Characterization of a de novo mutation in the GRIN2D gene

NMDA receptors are ligand-gated cation channels. Following binding of glutamate and glycine, they
open and mediate excitatory synaptic transmission in the brain. In our work, we study the case of a
proband, diagnosed with epileptic encephalopathy, severe developmental delay and motor deficits.
Whole exome sequencing identified a de novo mutation in the GRIN2D gene, one of the four genes
that encode the GluN2 subunit. The identified pathogenic variant is GRIN2D c.1999 G>A, p.
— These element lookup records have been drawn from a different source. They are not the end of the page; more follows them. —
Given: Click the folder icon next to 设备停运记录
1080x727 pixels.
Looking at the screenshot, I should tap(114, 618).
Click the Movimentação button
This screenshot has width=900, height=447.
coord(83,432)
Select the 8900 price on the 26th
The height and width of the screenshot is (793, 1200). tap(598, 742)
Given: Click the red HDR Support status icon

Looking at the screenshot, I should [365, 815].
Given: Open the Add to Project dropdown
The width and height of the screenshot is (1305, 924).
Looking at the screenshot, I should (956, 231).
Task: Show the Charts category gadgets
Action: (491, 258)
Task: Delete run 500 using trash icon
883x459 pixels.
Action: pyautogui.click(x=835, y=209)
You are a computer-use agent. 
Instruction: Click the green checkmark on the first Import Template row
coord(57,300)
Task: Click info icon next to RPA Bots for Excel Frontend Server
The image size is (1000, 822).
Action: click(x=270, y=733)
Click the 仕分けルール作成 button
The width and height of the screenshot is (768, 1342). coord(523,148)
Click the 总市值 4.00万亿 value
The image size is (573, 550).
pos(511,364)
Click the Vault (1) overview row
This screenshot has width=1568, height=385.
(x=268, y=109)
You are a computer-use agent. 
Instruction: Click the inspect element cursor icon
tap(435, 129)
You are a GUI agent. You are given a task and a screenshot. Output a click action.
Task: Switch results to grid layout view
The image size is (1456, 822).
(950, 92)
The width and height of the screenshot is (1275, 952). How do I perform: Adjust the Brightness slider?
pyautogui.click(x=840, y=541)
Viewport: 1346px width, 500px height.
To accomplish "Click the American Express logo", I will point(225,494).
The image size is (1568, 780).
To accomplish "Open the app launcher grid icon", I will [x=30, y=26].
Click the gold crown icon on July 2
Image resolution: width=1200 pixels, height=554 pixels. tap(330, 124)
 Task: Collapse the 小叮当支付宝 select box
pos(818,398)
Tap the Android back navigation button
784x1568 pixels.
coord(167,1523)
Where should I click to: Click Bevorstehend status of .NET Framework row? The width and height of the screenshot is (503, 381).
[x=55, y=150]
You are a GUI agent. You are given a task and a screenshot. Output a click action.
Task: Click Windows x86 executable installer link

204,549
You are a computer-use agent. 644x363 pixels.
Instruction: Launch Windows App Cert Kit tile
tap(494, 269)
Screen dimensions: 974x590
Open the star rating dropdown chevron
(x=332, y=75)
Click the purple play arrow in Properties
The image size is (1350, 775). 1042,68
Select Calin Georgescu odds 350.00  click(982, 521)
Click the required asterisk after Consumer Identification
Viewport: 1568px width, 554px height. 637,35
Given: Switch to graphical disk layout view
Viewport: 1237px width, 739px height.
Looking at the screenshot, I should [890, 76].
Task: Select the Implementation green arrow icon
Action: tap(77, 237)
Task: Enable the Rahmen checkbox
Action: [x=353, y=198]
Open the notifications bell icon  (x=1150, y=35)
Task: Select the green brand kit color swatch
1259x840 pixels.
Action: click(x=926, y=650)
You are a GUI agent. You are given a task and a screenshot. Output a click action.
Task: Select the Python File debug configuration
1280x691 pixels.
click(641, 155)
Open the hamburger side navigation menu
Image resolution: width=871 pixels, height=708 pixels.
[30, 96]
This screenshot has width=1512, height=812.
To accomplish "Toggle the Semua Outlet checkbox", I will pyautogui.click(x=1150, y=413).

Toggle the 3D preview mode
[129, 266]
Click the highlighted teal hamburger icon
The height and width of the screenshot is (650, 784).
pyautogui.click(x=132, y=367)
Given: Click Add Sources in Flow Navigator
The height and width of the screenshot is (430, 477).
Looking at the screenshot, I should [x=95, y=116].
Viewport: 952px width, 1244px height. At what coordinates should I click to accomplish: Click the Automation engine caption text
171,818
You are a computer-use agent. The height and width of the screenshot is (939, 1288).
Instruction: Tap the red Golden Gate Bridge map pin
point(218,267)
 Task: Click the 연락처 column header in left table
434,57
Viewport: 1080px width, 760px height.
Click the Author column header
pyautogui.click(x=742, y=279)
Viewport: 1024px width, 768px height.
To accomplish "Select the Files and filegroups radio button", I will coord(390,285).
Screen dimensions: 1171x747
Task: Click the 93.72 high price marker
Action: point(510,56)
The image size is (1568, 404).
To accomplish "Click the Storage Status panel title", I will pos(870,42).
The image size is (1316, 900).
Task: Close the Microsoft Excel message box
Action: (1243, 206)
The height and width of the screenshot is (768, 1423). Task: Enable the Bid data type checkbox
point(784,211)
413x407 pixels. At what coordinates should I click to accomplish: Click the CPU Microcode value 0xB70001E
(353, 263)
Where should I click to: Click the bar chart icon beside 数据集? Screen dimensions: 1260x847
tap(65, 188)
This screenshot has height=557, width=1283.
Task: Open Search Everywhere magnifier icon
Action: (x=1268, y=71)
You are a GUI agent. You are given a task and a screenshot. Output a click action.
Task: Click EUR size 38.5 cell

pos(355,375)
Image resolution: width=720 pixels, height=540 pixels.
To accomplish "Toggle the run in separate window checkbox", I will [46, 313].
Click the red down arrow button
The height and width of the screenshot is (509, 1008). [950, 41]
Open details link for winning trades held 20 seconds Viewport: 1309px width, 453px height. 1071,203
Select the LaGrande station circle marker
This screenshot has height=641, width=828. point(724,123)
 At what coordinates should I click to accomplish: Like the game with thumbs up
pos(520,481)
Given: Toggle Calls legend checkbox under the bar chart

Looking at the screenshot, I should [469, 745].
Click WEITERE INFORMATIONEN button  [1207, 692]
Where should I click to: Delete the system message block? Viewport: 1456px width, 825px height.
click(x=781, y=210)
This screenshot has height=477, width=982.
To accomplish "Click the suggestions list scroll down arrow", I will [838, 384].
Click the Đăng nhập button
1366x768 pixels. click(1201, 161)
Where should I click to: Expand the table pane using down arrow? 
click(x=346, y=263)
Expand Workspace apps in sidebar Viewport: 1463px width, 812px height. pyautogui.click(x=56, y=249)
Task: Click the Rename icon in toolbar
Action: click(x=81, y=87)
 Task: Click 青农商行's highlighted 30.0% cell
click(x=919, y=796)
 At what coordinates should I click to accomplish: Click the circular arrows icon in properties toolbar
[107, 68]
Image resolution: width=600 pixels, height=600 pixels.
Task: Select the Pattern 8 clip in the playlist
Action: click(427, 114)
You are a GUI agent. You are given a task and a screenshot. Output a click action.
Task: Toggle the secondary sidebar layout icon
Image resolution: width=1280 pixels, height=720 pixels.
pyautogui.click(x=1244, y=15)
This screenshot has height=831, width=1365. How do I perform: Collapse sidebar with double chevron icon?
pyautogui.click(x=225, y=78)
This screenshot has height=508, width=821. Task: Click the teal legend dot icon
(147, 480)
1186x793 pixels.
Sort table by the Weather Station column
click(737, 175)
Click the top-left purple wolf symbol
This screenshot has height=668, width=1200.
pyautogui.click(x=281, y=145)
Val667Ile; localized to the transmembrane domain of the receptor. A previous report showed that this
mutation leads to profound gain-of-function. Specifically, the channel is 6-times more likely to open
and its current deactivation is 2-fold slower (Li et al, AJHG 2016). We hypothesize that this gain-of-
function leads to neuronal dysfunction. Our goal is to find an allosteric inhibitor of the mutated
protein, in order to correct the aberrant brain activity. Our first step was to create a CRISPR/Cas9
mouse model that replicates the proband’s genomic variant (Grin2d-mice). The mouse phenotypes
will be validated by behavioral, electrophysiological and morphological tests. With the goal of drug
repurposing, we will search for a known drug that is able to correct the activity of the channel. To this
end, we will produce stable cell lines, using viral infection, to express the wild-type NMDAR and the
proband variant. Both groups will be exposed to a small-molecule library consisting of thousands of
substances and analyzed using fluorescent high-throughput screening (HTS). Positive candidates will
be further studied in Grin2d-mice and their therapeutic potential will be examined.